The 2600s are connected to one another by way of a t1 routing ipv4,
numbered out of some random /30.  The hosts can only communicate with
one another by way of the 2600s.

    We can write a description in some hypothetical language of this
system.  We can also write a description in this same language in
which we've renumbered the t1 shared by the 2600s into some other
address space.

    In order to approach the problem of the delta statement, we need
to provide further qualification.  How are we performing the
reconfiguration?  Suppose we're doing it by being on one of the hosts
in some fashion, and logging into the 2600s by way of ssh.  We emit
the statements we need to mutate from one state to another, one at a
time, very carefully.

    As Steve will tell us, order really does matter in doing something
like this.  If we're on a particular host, we have to login to the
topologically far router first, reconfigure its network in a very
careful order, and usually type one last key statement that destroys
our ability to communicate with the router until we reconfigure the
topologically near router to agree with the state of the far router.
No amount of reconfiguring the near end router first will ever allow
us to converge on the desired new state.

    So, as demonstrated, the delta statement is context sensitive.
Where you are in the world influences what the delta statement is.

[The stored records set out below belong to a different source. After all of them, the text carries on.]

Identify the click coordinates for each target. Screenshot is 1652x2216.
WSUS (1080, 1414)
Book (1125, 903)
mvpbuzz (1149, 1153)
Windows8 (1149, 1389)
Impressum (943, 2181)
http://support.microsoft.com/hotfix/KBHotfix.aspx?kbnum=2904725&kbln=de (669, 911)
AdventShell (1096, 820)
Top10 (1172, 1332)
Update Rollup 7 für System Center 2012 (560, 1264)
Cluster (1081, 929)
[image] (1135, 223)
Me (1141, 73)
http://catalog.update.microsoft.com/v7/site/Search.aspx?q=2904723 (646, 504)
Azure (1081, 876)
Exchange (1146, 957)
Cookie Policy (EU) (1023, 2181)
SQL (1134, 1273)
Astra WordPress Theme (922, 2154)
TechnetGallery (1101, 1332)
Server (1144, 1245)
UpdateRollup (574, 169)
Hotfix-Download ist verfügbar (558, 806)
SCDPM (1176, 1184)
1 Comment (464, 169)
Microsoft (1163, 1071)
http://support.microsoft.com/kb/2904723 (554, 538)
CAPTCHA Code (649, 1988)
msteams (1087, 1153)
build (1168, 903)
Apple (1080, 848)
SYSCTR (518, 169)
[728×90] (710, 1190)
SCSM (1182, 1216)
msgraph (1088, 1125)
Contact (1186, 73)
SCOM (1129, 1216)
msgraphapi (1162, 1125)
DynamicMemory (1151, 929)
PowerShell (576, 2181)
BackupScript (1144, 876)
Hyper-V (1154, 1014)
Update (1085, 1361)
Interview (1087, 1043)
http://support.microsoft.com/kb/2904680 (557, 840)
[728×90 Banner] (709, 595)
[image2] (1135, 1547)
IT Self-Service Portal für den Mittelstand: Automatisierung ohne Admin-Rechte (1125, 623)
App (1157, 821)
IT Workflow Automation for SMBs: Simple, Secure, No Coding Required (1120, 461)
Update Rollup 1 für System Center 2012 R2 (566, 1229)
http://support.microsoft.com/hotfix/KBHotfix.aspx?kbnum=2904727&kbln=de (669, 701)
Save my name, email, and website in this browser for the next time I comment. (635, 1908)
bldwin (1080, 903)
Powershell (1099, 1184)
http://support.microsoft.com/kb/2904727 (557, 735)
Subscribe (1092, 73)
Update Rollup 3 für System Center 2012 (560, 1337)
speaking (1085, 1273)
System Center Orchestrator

    As the model you wish to work in gets bigger, the delta statement
obviously takes on more and more hair.  "Go here.  Twiddle these
knobs.  Ship a human plus pre-configured M5 to flubox, have him argue
with the telco to deliver a circuit from flubbox to 60 hudson, plug
m5, electricity, circuit, customers together.  Twiddle config on
router new circuit lands on.  Twiddle monitoring, etc, etc, etc".


    The tool we really want has suspicious resemblence to what a
philospher may call a "Top Level Ontology".  "Ontology" is not my
favorite word, especially when we get to "Top Level Ontology", but
there it is.  We want to be able to have a symbolic reasoning program
that knows nothing of our languages; we explain "what our languages
mean" to it, and it helps us reason with our languages without
"knowing what the languages mean", because it's doing all the
reasoning at a meta level where everything is just symbol
substitution.  Mathematical logic works with the form of statements,
not their matter.  We want the same, but in a very high order realm.